The Stabilisation and Association process aims to bring all of the Yugolsavian republics, and Kosovo into Europe through a process of institution building, trade agreements, reconstruction assistance and policy co-ordination. Croatia, Macedonia, Serbia and Montenegro (including Kosovo), Bosnia-Herzegovina, and Albania as well, have all signed up to the process and have all received development assistance from a broad range of international development banks and institutions, including of course the World Bank and the United States.

Some have branded the exercise as colonial, some as foolish and beyond the capacities of the EU, but all, including it supporters, recognize that there is indisputably a risk, if not in fact, multiple risks of the whole project going disastrously wrong The charges that Europe is creating an Empire stem from the fact that the High Representative in Bosnia, and the Special Representative in Kosovo, for instance, both have highly autocratic powers in being able to dismiss officials, virtually at a whim, and the powers to impose policies over and above elected officials heads.
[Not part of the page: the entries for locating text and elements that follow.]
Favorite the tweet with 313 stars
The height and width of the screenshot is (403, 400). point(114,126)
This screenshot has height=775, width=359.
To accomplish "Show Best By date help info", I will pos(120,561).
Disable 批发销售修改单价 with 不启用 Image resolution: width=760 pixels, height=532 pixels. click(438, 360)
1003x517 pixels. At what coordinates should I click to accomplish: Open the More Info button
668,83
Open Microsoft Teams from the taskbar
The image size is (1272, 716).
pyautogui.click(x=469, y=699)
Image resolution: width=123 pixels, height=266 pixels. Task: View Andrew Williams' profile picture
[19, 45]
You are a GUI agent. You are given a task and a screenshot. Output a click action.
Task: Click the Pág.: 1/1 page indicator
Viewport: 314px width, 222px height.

Furthermore, tribunals have been run by international judges, the police by a NATO and European gendarmarie, with economic and trade policy being controlled by international and European technocrats.

Defenders of the project, including former high representative, Paddy Ashdown, have defended the authoritarian nature of the project as necessary for bypassing the corruption and criminality that is endemic to the politicians and parties of the region. Where organized crime and corruption is endemic and private militias abound, they argue, handing over political authority to whoever managed to secure enough votes might essentially be handing state power and development assistance straight into the hands of gangsters.

Brussels has then, to a large measure, offered the Balkan states incentives to establish judicial systems, national assemblies, tax regimes, budgetary controls, and laws that, when met, will enable these societies to enter the EU. The states in question undergo regular monitoring on their progress and receive assistance and or have assistance removed, depending on the assessments of their European co-ordinators.

In seeking to establish working state institutions and a civil society, before allowing representatives from that society a chance to model and shape their own agreements, therefore, the project certainly runs the risk of floundering in the face of a lack of political acceptance in the host country. When functioning elected assemblies do emerge in those states then, representatives may well choose to reject the EU accession process, claiming quite legitimately, that the process was at no time subjected to a test of public approval. Some critics, therefore, point out that the whole venture will ultimately end up as a huge mass of development assistance poured down the drain.

Public acceptance is indeed a big issue, however Paddy Ashdown and others contend that it works in the opposite direction. They claim that the vast majority of the Balkan people want to join Europe and that it is the politicians that fail to represent the will of the people when they do not pursue the association process with sufficient vigor.

In the background however, lie the ominous ethnic tensions of the bitter war between the Serbs, Croats, Bosnias and Kosovars that could reignite at any time. For this reason alone the EU was compelled to act in some form or another, and in this instance it was surely better to have acted comprehensively, rather than half-heartedly. This recalls the peace process in Northern Ireland that to no small degree was furthered by EU development aid and assistance. There are undoubtedly serious questions to be asked about the legitimacy of processes conducted largely out of the public eye, however they must go hand in hand with the possibility that some people might actually be pleased to have a functioning administration delivered to their door, rather than having to, almost literally, fight for them. The European stabilisation project may indeed have some imperial aspects, but for want of any better ideas, it might also prove to be the best form of peacekeeping around.